Once the data has been read, print it back in full, exactly.

## Input material
════════
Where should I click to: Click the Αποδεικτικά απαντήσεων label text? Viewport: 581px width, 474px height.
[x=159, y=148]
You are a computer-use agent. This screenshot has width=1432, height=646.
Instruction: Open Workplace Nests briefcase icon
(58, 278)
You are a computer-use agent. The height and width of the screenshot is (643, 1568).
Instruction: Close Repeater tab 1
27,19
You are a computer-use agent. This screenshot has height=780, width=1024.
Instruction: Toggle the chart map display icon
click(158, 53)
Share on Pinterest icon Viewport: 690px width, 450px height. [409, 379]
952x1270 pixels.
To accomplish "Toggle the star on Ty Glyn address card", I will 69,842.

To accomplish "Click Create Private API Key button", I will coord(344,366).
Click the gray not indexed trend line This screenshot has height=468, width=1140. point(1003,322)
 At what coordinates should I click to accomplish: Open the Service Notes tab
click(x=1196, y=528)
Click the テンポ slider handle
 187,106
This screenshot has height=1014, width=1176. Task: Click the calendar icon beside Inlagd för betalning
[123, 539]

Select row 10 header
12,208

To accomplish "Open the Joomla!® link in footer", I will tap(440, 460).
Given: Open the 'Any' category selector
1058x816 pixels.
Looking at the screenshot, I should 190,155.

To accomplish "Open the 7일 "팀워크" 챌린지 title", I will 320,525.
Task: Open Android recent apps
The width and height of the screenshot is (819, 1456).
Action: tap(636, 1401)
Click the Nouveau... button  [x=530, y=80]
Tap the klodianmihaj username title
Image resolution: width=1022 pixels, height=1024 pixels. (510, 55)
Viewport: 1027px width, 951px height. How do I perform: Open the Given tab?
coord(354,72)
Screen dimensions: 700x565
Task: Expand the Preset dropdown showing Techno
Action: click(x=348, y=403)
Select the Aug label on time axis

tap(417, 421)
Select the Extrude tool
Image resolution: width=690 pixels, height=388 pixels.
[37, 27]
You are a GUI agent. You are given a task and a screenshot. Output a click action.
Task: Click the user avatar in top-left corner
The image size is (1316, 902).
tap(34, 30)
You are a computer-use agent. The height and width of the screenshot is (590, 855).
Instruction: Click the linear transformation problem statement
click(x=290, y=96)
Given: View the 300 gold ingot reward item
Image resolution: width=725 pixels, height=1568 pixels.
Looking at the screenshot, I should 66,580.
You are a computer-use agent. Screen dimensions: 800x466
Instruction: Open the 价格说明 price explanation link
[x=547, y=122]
════════
## Answer
Where should I click to: Click the Αποδεικτικά απαντήσεων label text? Viewport: 581px width, 474px height.
[x=159, y=148]
You are a computer-use agent. This screenshot has width=1432, height=646.
Instruction: Open Workplace Nests briefcase icon
(58, 278)
You are a computer-use agent. The height and width of the screenshot is (643, 1568).
Instruction: Close Repeater tab 1
27,19
You are a computer-use agent. This screenshot has height=780, width=1024.
Instruction: Toggle the chart map display icon
click(158, 53)
Share on Pinterest icon Viewport: 690px width, 450px height. [409, 379]
952x1270 pixels.
To accomplish "Toggle the star on Ty Glyn address card", I will 69,842.

To accomplish "Click Create Private API Key button", I will coord(344,366).
Click the gray not indexed trend line This screenshot has height=468, width=1140. point(1003,322)
 At what coordinates should I click to accomplish: Open the Service Notes tab
click(x=1196, y=528)
Click the テンポ slider handle
 187,106
This screenshot has height=1014, width=1176. Task: Click the calendar icon beside Inlagd för betalning
[123, 539]

Select row 10 header
12,208

To accomplish "Open the Joomla!® link in footer", I will tap(440, 460).
Given: Open the 'Any' category selector
1058x816 pixels.
Looking at the screenshot, I should 190,155.

To accomplish "Open the 7일 "팀워크" 챌린지 title", I will 320,525.
Task: Open Android recent apps
The width and height of the screenshot is (819, 1456).
Action: tap(636, 1401)
Click the Nouveau... button  [x=530, y=80]
Tap the klodianmihaj username title
Image resolution: width=1022 pixels, height=1024 pixels. (510, 55)
Viewport: 1027px width, 951px height. How do I perform: Open the Given tab?
coord(354,72)
Screen dimensions: 700x565
Task: Expand the Preset dropdown showing Techno
Action: click(x=348, y=403)
Select the Aug label on time axis

tap(417, 421)
Select the Extrude tool
Image resolution: width=690 pixels, height=388 pixels.
[37, 27]
You are a GUI agent. You are given a task and a screenshot. Output a click action.
Task: Click the user avatar in top-left corner
The image size is (1316, 902).
tap(34, 30)
You are a computer-use agent. The height and width of the screenshot is (590, 855).
Instruction: Click the linear transformation problem statement
click(x=290, y=96)
Given: View the 300 gold ingot reward item
Image resolution: width=725 pixels, height=1568 pixels.
Looking at the screenshot, I should 66,580.
You are a computer-use agent. Screen dimensions: 800x466
Instruction: Open the 价格说明 price explanation link
[x=547, y=122]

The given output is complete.